**What you will do:** Go through the records below and show every line with the string "FireBeetle".

═══ Input material ═══

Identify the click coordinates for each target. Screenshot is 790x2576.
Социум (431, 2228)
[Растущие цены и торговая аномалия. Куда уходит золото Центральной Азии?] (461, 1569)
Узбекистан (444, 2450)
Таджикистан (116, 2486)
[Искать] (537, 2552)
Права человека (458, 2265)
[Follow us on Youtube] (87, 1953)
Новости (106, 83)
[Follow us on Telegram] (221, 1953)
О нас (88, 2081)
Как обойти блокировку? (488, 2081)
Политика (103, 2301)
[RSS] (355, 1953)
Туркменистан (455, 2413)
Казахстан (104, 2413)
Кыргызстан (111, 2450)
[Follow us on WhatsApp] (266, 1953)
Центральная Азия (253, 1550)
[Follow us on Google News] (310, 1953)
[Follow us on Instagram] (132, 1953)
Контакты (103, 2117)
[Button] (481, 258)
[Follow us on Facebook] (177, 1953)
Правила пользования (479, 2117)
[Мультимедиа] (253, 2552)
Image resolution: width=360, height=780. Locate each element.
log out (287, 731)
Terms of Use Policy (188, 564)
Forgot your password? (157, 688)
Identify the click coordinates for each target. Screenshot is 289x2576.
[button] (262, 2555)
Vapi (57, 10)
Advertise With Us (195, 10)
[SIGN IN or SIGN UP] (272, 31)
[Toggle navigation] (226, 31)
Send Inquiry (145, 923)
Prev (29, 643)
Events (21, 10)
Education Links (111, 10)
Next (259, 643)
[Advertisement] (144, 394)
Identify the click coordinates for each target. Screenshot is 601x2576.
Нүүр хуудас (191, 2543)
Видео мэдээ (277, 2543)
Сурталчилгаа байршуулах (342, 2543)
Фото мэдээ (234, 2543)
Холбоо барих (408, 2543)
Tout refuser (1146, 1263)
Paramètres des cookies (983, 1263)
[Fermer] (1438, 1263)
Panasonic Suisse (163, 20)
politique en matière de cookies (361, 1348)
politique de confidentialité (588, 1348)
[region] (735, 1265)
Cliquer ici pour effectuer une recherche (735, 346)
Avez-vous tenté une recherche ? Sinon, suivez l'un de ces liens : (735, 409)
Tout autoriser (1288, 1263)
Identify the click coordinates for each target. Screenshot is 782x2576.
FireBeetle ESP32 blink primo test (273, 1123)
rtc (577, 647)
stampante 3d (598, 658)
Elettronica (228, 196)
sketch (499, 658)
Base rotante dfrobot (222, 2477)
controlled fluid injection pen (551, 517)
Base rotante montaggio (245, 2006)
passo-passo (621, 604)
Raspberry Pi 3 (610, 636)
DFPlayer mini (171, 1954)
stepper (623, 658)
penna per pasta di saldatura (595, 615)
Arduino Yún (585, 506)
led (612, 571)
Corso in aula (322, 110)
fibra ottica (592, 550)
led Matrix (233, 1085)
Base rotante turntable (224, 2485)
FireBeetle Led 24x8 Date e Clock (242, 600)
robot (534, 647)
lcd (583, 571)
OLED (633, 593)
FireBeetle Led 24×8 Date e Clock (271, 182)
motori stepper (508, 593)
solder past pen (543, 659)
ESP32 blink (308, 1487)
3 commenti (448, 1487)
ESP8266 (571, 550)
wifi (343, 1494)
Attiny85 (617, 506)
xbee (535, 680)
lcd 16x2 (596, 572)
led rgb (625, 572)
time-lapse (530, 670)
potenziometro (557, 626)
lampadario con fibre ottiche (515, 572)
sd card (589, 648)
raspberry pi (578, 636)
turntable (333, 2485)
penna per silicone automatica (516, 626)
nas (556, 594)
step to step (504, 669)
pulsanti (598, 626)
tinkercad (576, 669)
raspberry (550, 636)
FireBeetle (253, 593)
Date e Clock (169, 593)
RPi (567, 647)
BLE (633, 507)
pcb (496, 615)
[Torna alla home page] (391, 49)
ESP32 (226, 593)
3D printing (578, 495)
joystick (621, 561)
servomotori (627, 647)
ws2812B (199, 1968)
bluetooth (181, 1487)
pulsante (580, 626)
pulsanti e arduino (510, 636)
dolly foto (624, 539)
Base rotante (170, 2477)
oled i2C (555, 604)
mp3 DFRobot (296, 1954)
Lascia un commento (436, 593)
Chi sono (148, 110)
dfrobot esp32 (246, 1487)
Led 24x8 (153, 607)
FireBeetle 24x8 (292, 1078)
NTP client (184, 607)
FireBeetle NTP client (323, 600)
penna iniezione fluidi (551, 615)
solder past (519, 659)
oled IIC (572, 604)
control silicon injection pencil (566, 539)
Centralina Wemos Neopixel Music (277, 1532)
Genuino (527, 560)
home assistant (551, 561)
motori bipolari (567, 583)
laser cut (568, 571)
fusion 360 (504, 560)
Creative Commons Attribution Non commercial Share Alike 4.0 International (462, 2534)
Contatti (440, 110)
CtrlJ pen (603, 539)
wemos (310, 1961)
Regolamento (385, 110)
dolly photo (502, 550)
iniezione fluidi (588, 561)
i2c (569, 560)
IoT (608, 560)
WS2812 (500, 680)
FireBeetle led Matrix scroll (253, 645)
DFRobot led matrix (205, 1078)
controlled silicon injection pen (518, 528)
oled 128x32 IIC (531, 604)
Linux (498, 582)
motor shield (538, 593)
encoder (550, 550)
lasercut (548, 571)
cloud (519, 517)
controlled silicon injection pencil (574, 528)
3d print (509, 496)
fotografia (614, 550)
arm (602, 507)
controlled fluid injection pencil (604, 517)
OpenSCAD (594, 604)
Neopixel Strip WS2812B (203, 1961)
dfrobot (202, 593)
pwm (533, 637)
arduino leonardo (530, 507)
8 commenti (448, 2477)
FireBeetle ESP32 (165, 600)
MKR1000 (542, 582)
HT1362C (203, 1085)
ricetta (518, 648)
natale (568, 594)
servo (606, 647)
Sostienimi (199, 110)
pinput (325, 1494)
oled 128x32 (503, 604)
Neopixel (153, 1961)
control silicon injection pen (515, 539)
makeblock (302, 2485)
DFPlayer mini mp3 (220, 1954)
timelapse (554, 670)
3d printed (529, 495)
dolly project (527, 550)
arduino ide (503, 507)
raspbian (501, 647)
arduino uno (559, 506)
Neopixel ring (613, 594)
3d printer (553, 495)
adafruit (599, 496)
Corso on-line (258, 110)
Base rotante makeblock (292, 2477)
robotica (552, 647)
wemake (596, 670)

═══

**Answer to this exercise:**
FireBeetle ESP32 blink primo test (273, 1123)
FireBeetle Led 24x8 Date e Clock (242, 600)
FireBeetle Led 24×8 Date e Clock (271, 182)
FireBeetle (253, 593)
FireBeetle 24x8 (292, 1078)
FireBeetle NTP client (323, 600)
FireBeetle led Matrix scroll (253, 645)
FireBeetle ESP32 (165, 600)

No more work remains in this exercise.